(Working data)

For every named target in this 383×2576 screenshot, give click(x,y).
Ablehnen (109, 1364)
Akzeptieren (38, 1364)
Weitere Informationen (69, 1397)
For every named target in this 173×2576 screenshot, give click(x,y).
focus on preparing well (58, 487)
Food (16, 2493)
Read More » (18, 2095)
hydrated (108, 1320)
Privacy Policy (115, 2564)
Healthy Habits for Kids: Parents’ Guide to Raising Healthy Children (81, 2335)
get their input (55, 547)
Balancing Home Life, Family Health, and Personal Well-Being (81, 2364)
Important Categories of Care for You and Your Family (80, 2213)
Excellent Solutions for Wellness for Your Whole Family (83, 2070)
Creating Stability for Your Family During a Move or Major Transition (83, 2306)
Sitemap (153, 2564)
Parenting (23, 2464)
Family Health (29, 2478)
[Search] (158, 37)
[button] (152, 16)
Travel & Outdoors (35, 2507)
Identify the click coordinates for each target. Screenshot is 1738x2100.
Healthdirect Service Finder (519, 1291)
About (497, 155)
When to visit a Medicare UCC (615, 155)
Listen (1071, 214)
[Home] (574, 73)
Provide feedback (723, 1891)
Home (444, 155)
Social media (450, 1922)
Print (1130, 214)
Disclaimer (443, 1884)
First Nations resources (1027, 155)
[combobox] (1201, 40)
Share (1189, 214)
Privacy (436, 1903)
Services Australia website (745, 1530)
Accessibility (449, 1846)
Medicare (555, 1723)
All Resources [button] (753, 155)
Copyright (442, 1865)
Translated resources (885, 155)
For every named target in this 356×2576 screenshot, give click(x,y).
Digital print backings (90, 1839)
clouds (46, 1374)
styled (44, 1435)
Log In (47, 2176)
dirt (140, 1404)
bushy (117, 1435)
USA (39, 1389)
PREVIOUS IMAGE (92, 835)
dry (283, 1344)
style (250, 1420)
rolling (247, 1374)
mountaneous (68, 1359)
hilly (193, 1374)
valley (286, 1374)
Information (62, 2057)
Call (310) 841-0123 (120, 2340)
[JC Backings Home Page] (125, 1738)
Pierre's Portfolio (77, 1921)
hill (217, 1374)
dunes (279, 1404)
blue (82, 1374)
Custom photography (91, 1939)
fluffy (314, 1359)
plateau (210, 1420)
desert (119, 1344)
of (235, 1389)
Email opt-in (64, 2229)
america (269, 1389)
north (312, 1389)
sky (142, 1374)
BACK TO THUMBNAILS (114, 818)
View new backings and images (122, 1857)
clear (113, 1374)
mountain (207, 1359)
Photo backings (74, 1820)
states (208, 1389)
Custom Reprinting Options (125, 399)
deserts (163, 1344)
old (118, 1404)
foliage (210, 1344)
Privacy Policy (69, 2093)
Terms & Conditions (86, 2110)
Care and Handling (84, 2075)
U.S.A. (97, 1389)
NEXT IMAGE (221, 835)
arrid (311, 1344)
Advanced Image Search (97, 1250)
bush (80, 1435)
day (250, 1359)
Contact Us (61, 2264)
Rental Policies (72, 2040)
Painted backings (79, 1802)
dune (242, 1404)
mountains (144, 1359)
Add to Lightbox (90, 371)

(End Working data)

## What you are asked to do
Search the material above for the string "Custom", and copy every line in which it turns up.

## Output for this exercise
Custom photography (91, 1939)
Custom Reprinting Options (125, 399)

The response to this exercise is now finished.